In a motion, OKR told the high court that an inspection is necessary following reports that DMCI Project Developers Inc. (DMCI-PDI) resumed the construction of Torre De Manila and is already on the finishing touches of the controversial building dubbed as the “biggest photobomber.”
OKR said the inspection can be conducted by authorized technical personnel of the Department of Public Works and Highways, the Housing and Land Use Regulatory Board (HLURB), and other government agencies.
The restraining order was issued in 2015, stopping DMCI-PDI from continuing with the construction of the condominium. The restraining order was issued following the petition filed by OKR saying that Torre would ruin the sightline of the Rizal Monument at Luneta Park.

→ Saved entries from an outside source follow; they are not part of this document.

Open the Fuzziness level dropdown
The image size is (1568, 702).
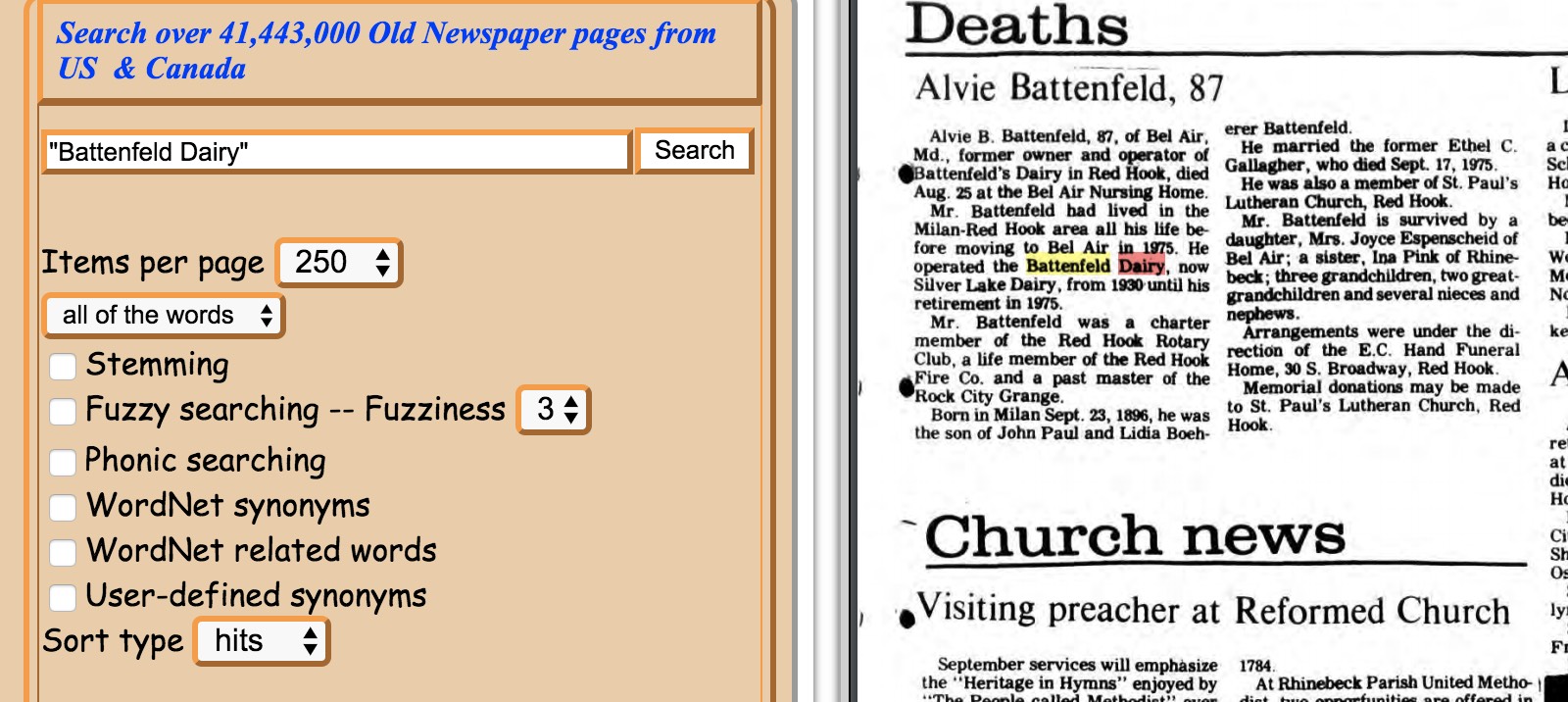(555, 410)
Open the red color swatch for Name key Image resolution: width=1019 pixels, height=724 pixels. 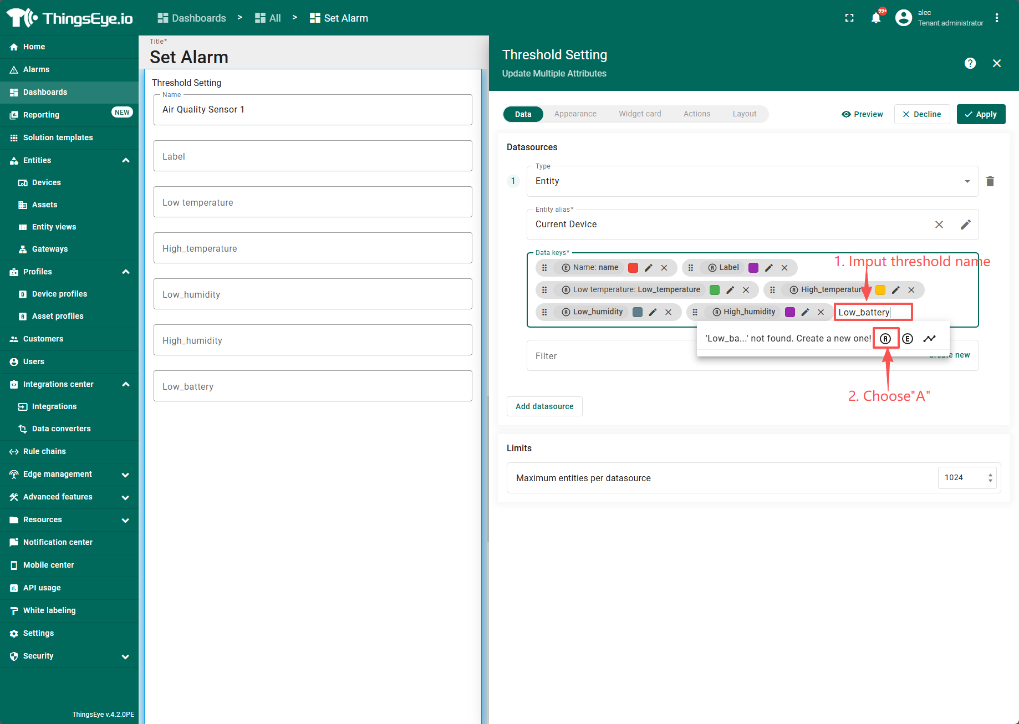pos(633,268)
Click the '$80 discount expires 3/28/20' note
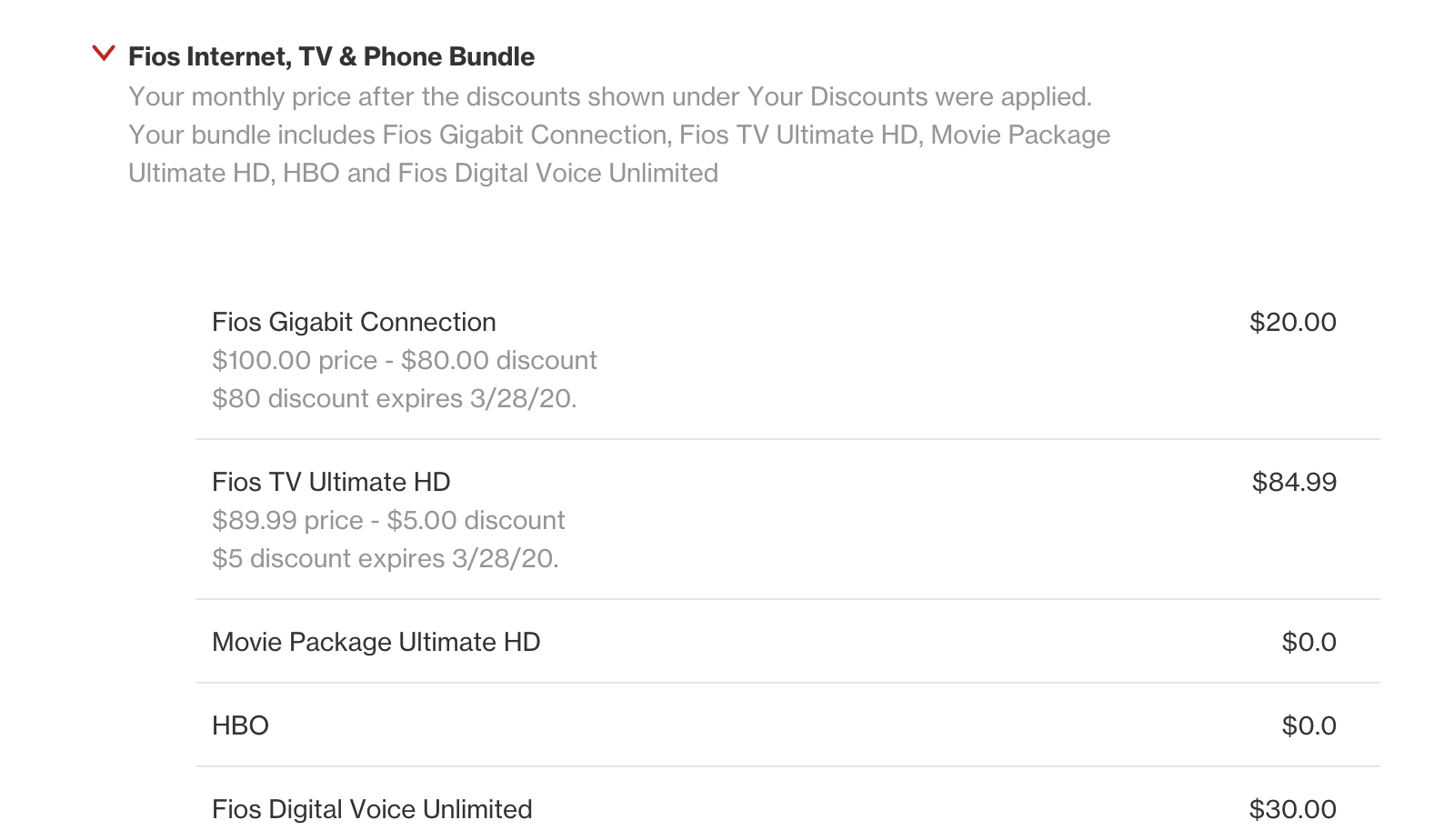This screenshot has height=840, width=1444. pos(394,398)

DMCI-PDI has filed several motions asking the high court to lift the restraining order, saying that the buyers have expressed their “extreme frustration and disappointment at the continued suspension of the Torre de Manila project.”
It added that it has incurred additional costs due to the stoppage of the project as well as job loss.
OKR also sought the demolition of the condominium.
Laws protecting Rizal Monument
“Torre de Manila building would… overshadow the entire monument, whether up close or viewed from a distance. No one can take photo of the Rizal shrine without also capturing the high-rise condominium at its back,” the petition stated.
The petition pointed out that the preservation of the Rizal Monument is mandated under Republic Act No. 4846 or the Cultural Properties Preservation and Protection Act; Republic Act No. 7356 which created National Commission on Culture and the Arts; and Republic Act No. 10066, the National Cultural Heritage Act of 2009 on the Protection and Conservation of the National Cultural Heritage.
“When Torre de Manila reaches the full height of 46 floors by the target date of 2016, it will completely dominate the vista and, consequently, substantially diminish in scale and importance the most cherished monument to the national hero. It will have the same effect for the view of the Luneta park. And this will be for all eternity,” it said.
In its recent motion, Atty. William L. Jasareno urged the high court to specify a timetable for conducting the inspection, and preparing, finalizing and submitting a report on the result of the inspection, copy furnished the parties, all to be finished no later than two months from receipt of the order from this Court, unless otherwise ordered.
OKR also urged the high court to “require the production of document, supply of any relevant information, and direct assistance from any one, with advice that failure, neglect or refusal to do so may be reported to this Court for possible sanction.”
“Submit a thorough and objective report within a reasonable time that will state the following, among others and specify if any work was/has been undertaken after the TRO took effect last June 2015, and what is the full extent or coverage of such work, specifying the details and the inclusive dates thereof,” the motion added.